**** SOURCE MATERIAL ****

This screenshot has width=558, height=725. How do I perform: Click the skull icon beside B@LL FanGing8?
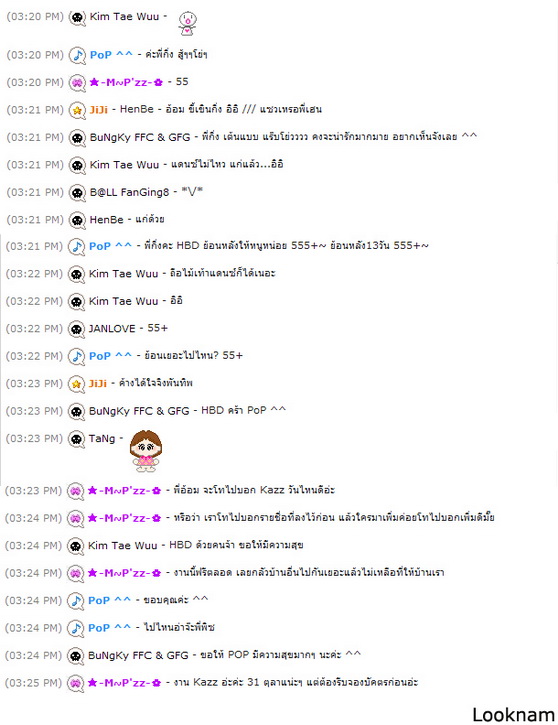(77, 193)
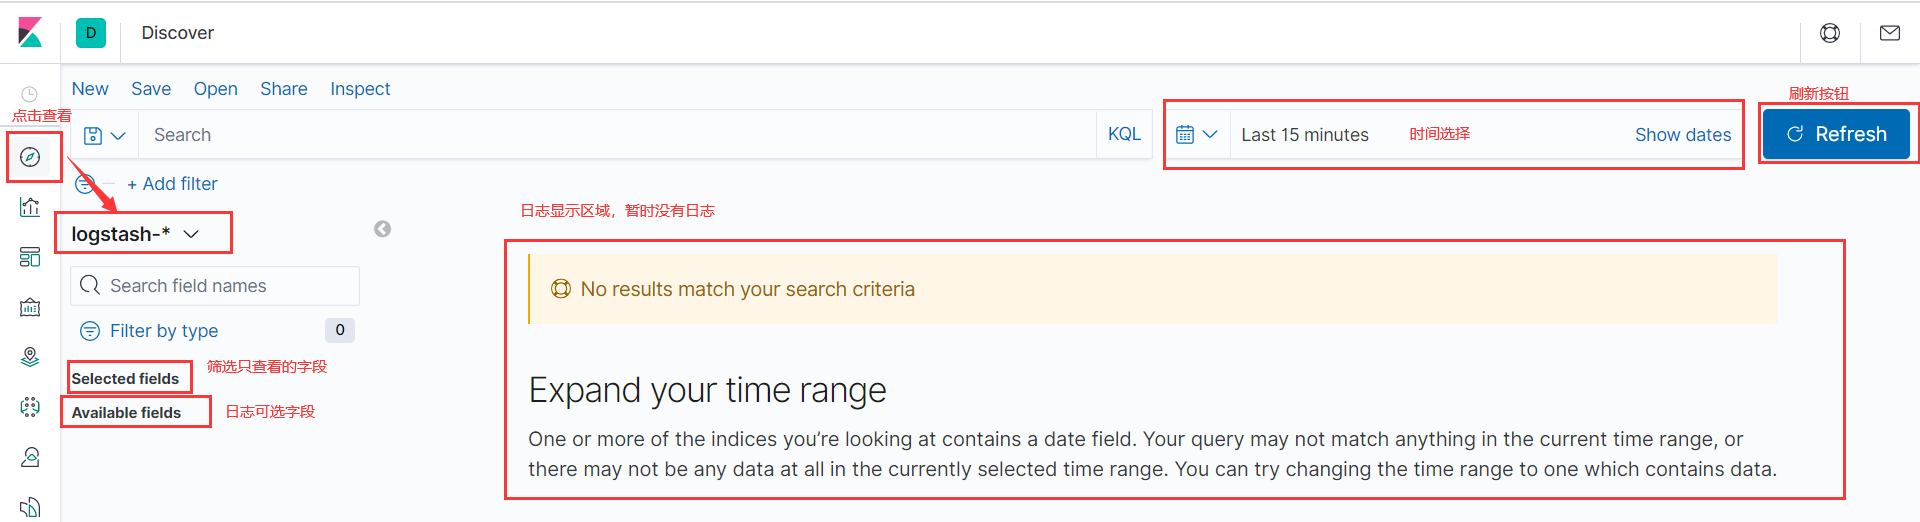Switch query language using KQL
This screenshot has width=1920, height=522.
pos(1124,134)

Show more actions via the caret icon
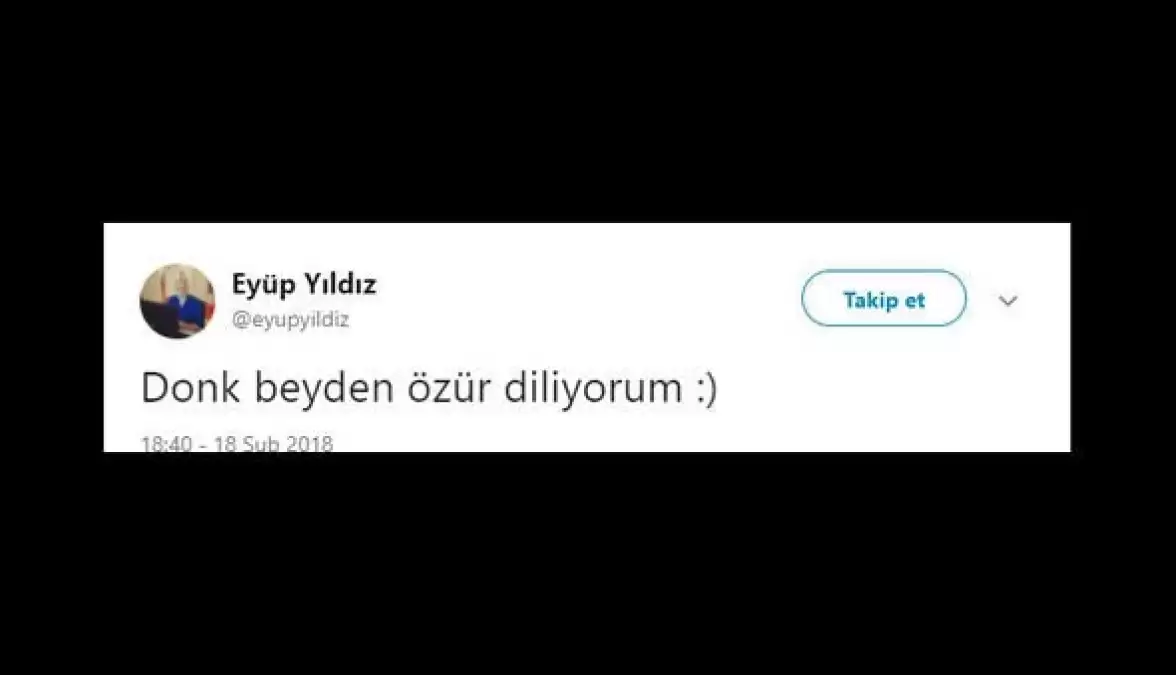(1008, 301)
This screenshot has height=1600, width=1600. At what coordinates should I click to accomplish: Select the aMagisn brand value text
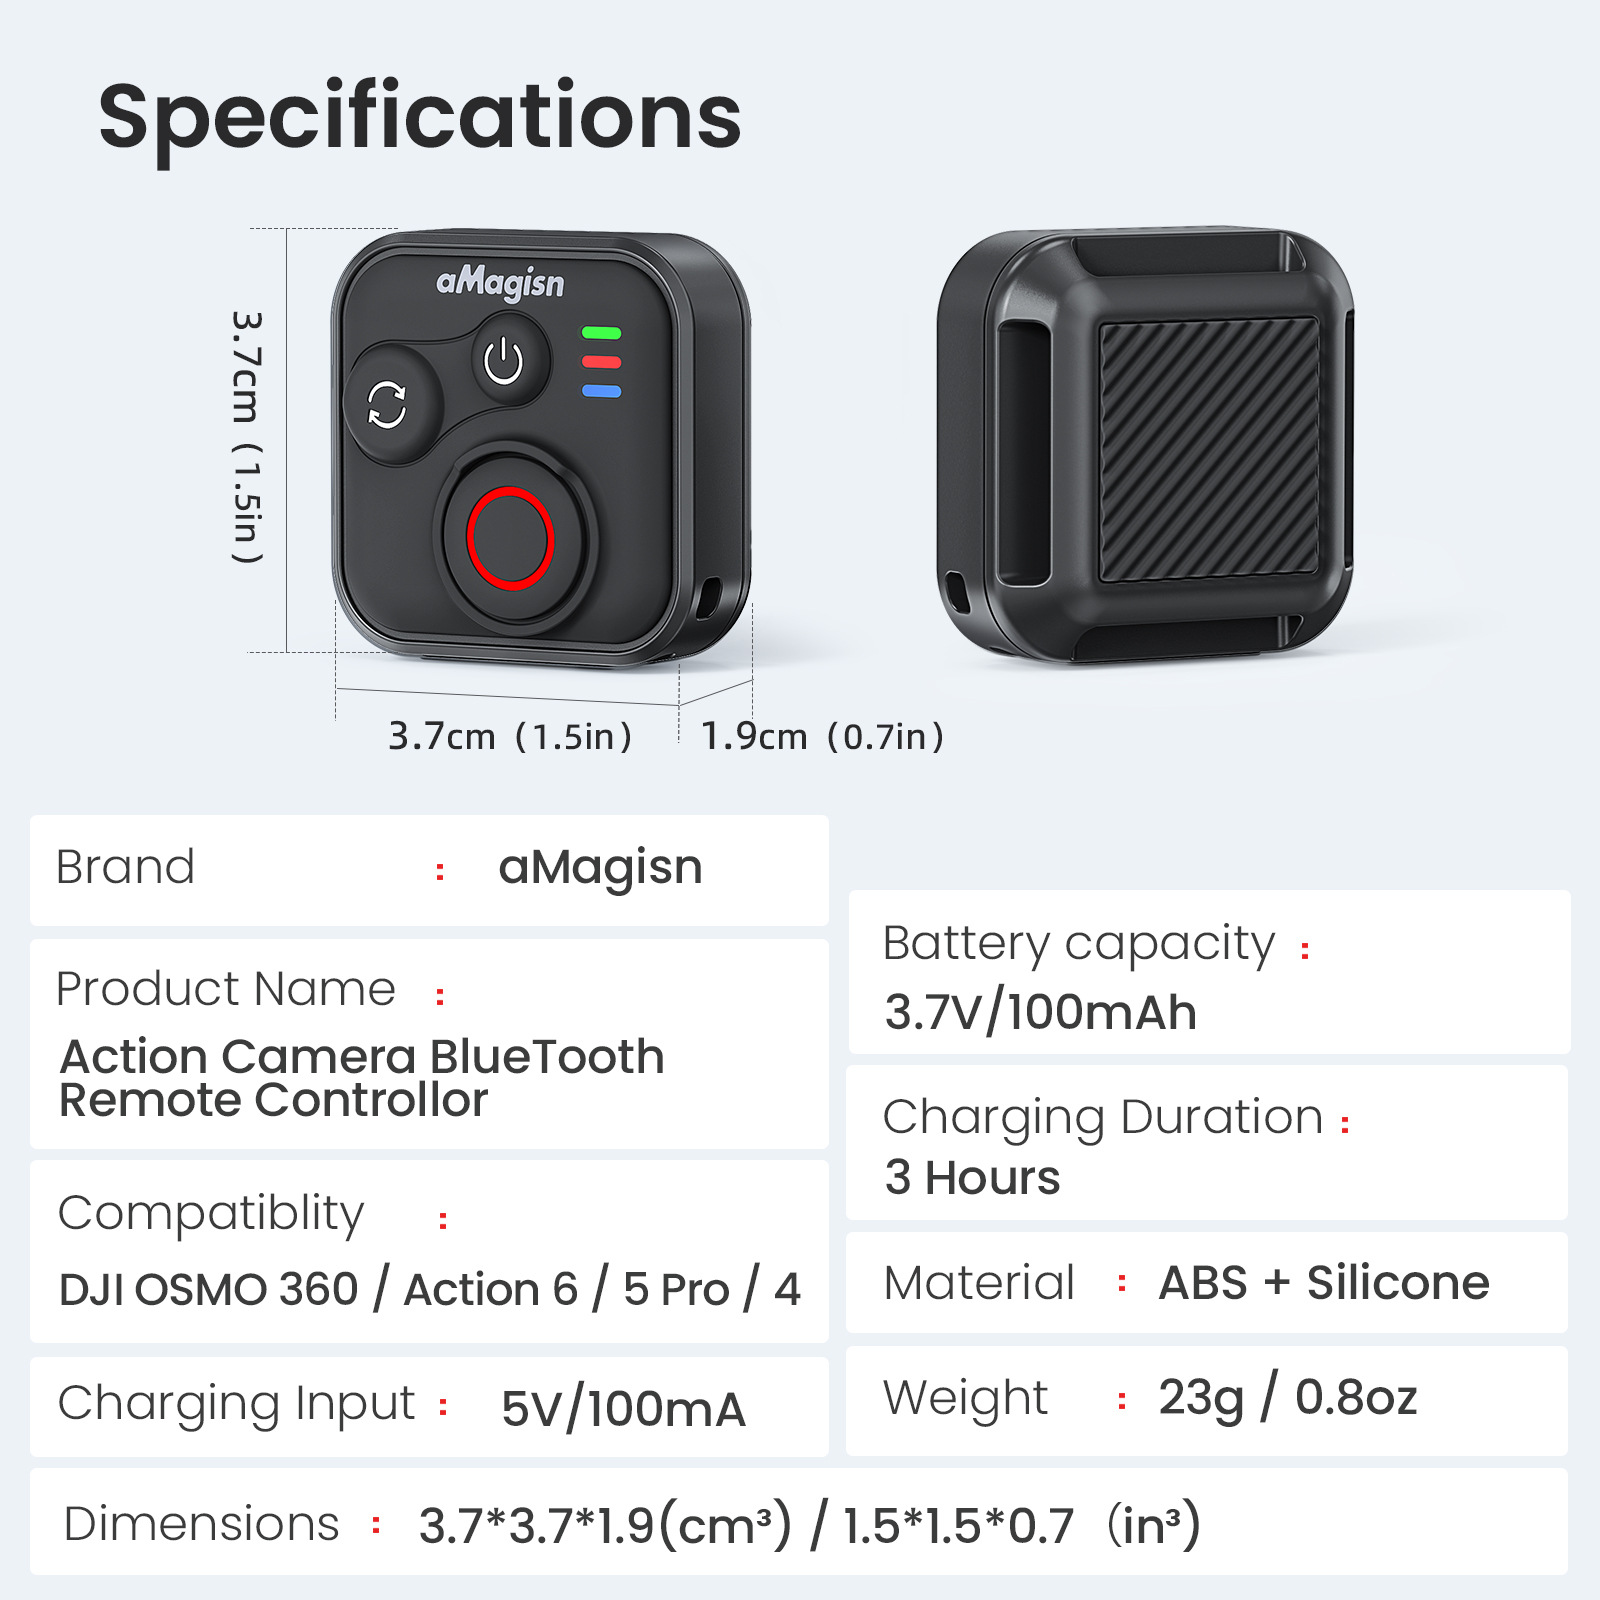[600, 867]
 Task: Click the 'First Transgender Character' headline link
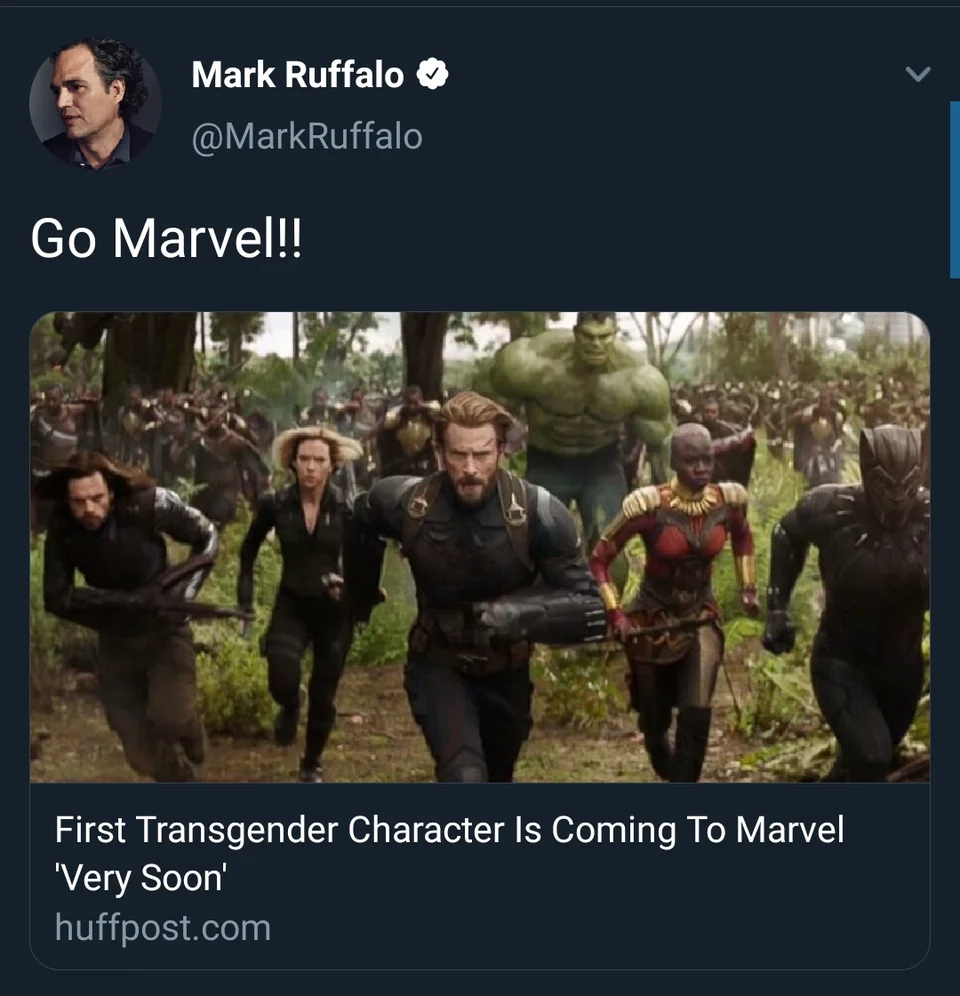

****

### PROMPT
Print each line of the material above exactly, with the pictures removed from your copy.

### ANSWER TO THIS TASK
This screenshot has width=558, height=725. How do I perform: Click the skull icon beside B@LL FanGing8?
(77, 193)
Switch query language using KQL
This screenshot has width=1920, height=522.
pos(1124,134)

Show more actions via the caret icon
(1008, 301)
This screenshot has height=1600, width=1600. At what coordinates should I click to accomplish: Select the aMagisn brand value text
[600, 867]
 Task: Click the 'First Transgender Character' headline link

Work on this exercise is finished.